This thread of darkness and grappling with inner conflict would became a central theme throughout the remainder of Tyler’s career. His next album Wolf, released in 2013, hinted at a more serious artist willing to tackle topics for more than mere shock tactics. Billed as a concept album tracking the psychological processes of three separate characters, the album was an experiment in tying together a more cohesive narrative than in his previous efforts. The album was met with positive reviews and debuted at Number 3 on the Billboard charts.

However, with this growing profile and success, came further controversy. Following an EarlWolf tour in Australia in 2013, the testosterone-fuelled energy of an Odd Future show generated a response from feminist activist group Collective Shout.

This came to a head in 2015 when Collective Shout succeeded in petitioning to revoke Tyler’s Australian visa. They wrote an open letter to Triple J and published articles addressing Tyler’s fans’ threats of rape and murder against members of the feminist crowd.

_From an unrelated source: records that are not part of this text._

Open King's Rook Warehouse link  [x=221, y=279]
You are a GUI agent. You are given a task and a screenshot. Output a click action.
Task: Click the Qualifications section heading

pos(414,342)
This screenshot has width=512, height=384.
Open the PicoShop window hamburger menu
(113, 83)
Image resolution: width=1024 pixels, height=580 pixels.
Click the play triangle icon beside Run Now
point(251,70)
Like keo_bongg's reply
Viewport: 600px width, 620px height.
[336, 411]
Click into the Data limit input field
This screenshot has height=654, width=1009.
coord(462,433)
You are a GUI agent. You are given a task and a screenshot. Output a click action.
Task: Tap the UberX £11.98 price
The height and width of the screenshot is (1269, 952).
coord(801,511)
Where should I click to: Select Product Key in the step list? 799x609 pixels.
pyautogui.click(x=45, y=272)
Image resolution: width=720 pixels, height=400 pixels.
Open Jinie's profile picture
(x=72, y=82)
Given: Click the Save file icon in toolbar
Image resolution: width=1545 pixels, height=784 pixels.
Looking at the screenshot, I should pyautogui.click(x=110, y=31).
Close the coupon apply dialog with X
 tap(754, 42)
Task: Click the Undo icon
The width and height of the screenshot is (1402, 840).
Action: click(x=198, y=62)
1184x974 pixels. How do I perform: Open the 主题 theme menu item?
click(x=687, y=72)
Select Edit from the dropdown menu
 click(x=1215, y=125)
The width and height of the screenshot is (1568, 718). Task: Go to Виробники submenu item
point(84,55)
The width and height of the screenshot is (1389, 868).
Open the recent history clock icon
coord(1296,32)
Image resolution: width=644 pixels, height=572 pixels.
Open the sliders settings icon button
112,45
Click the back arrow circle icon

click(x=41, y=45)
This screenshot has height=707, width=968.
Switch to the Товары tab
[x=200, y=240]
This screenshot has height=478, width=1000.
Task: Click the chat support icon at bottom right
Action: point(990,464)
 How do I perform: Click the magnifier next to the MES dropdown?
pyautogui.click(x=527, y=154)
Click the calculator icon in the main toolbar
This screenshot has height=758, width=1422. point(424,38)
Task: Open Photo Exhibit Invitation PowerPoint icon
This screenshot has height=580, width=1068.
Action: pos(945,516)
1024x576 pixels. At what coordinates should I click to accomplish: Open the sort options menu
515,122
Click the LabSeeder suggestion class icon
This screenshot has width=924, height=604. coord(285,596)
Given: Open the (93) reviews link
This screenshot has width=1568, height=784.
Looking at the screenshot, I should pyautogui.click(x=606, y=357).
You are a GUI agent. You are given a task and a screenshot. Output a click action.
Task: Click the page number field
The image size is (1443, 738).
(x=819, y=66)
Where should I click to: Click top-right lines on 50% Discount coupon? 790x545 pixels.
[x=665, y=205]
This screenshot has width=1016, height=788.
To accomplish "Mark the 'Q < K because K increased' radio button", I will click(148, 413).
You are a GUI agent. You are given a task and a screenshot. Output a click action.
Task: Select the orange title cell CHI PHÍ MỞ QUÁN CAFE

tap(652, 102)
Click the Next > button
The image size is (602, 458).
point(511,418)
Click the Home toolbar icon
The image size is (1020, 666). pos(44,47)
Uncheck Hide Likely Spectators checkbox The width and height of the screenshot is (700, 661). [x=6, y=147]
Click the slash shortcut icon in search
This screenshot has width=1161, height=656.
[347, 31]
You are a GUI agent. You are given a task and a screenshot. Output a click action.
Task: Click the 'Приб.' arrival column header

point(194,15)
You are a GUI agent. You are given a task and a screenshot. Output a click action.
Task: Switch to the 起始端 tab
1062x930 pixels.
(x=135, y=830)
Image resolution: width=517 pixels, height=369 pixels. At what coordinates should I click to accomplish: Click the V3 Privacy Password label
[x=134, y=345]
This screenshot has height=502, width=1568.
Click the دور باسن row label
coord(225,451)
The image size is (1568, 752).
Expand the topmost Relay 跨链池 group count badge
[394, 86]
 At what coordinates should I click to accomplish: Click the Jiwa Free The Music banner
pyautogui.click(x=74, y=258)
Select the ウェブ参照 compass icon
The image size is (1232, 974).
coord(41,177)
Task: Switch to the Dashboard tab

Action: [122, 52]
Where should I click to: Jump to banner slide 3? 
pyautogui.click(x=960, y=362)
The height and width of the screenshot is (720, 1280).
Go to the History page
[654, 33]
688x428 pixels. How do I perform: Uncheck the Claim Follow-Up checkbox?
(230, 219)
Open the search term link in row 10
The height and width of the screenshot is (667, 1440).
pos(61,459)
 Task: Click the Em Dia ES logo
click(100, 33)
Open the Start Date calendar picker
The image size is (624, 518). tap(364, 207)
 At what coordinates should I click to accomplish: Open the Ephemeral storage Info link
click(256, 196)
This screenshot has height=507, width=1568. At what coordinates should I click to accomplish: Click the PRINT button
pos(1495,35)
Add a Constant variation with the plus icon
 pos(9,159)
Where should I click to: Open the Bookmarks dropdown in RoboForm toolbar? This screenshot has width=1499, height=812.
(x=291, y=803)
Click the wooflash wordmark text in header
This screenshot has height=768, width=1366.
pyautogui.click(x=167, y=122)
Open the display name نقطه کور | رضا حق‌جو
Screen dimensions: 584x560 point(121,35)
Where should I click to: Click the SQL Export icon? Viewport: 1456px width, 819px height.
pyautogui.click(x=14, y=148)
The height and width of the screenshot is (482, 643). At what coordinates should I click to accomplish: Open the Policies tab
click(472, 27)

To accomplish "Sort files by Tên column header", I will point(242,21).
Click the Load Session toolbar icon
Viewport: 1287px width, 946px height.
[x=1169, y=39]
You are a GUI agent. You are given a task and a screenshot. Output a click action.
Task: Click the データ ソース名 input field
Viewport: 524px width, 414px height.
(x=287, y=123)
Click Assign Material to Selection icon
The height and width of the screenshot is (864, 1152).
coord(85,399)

It’s important to note that Tyler had also been banned from New Zealand in 2014, and would later be refused entry into the UK later in 2015. According to his manager Christian Clancy, the UK cited lyrics from Bastard and Goblin as “work [that] encourages violence and intolerance of homosexuality and fosters hatred with views that seek to provoke others to terrorist acts” - by none other than former UK PM Theresa May herself.

This growing tide of animosity forced Tyler to cancel his Australian tour supporting his third studio album Cherry Bomb.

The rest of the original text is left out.